Currently, the most accepted indications for cervical pedicle screws are: trauma-induced cervical spine fracture and dislocation; multilevel cervical instability; cervical instability after neoplasm resection; correction of cervical kyphosis; severe osteoporosis and/or absence of vertebral lamina or retrovertebral structures, making fixation difficult through other methods; and cervical instability caused by degeneration.

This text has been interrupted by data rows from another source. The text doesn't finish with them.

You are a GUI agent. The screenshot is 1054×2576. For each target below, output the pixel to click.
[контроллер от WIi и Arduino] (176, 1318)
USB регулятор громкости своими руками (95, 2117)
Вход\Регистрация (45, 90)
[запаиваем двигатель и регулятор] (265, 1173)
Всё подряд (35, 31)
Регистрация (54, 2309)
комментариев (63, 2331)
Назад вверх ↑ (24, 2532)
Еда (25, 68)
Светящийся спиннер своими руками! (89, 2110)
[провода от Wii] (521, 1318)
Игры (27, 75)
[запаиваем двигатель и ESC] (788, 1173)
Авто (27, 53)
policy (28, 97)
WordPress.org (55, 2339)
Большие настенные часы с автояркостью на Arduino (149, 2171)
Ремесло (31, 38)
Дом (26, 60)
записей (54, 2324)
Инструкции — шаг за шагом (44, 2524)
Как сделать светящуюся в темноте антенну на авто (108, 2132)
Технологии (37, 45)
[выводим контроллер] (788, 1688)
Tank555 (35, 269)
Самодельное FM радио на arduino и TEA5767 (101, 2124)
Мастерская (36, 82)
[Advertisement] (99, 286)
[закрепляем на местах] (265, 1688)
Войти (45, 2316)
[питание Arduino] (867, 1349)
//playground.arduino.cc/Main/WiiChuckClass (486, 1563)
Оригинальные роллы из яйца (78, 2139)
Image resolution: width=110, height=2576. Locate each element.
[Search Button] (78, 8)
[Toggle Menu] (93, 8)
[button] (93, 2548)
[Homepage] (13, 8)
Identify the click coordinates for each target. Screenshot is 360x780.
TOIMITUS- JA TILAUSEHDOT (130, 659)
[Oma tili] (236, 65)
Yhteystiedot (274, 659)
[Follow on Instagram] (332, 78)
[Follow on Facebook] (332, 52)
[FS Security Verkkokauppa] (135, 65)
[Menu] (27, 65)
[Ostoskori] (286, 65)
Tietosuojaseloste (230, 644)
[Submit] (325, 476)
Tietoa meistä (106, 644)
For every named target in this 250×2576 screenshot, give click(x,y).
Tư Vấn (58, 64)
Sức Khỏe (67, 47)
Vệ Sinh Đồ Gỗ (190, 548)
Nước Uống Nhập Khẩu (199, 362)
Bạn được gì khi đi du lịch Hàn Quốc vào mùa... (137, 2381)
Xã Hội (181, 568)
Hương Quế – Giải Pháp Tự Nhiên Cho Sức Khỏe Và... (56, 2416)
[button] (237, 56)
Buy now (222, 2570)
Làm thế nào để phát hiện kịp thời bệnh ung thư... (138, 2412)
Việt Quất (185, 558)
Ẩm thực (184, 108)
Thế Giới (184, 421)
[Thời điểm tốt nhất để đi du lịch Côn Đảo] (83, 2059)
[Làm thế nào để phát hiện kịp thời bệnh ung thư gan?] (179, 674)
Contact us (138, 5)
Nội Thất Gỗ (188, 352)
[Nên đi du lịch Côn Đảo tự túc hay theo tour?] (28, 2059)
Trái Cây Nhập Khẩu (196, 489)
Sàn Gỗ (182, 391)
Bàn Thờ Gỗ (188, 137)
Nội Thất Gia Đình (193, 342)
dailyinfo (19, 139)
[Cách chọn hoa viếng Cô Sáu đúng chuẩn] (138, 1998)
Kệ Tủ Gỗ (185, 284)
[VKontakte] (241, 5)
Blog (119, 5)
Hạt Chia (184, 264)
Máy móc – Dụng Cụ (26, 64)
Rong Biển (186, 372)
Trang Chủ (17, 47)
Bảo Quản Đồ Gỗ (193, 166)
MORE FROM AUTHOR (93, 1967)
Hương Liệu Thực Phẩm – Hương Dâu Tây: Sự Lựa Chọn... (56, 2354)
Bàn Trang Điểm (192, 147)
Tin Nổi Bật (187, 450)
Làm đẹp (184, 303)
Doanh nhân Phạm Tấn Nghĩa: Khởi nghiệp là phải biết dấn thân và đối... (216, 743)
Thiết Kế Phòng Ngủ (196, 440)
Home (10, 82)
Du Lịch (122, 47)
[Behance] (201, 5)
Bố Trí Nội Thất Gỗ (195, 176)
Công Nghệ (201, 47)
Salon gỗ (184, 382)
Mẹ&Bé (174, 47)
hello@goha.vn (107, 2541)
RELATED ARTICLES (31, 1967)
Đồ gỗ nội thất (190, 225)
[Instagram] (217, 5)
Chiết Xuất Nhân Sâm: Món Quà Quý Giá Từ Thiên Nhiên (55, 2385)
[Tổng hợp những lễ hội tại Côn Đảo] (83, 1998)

Pedicle screws at the upper thoracic spine have many indications for a myriad of conditions. These include better pullout strength, greater control in all planes due to increased stability by 3-column fixation, fewer vertebral motion segments arthrodesed, less need for postoperative bracing, and secure fixation after laminectomy or missing posterior elements. In patients with spinal deformity, thoracic pedicle screws have been shown to have greater 3-dimensional corrections with decreased rates of curve progression and higher fusion rates.
Cervical Technique
Successful placement of the screw depends on accurate entry point and trajectory. However, because the literature has not adequately established a standard approach for this, several approaches have been proposed based on healthy volunteers and cadaveric data.
Instrumentation
Generally, screw diameters of 3.5 to 4.5 mm are used depending on pedicle size as measured by preoperative imaging. Larger diameters are needed for larger pedicles to improve fixation. For C3 to C7, the insertion point is slightly lateral to the center of the lateral mass and close to the inferior articular facet of the cephalad segment ( Figs. 3 and 4 ). The sagittal plane trajectory is determined by fluoroscopy or navigational guidance. The transverse plane trajectory is 25 to 45° medial. The entry site is decorticated using a burr and a high-speed drill or a rongeur. A burr or awl is used to penetrate the dorsal cortex of the pedicle.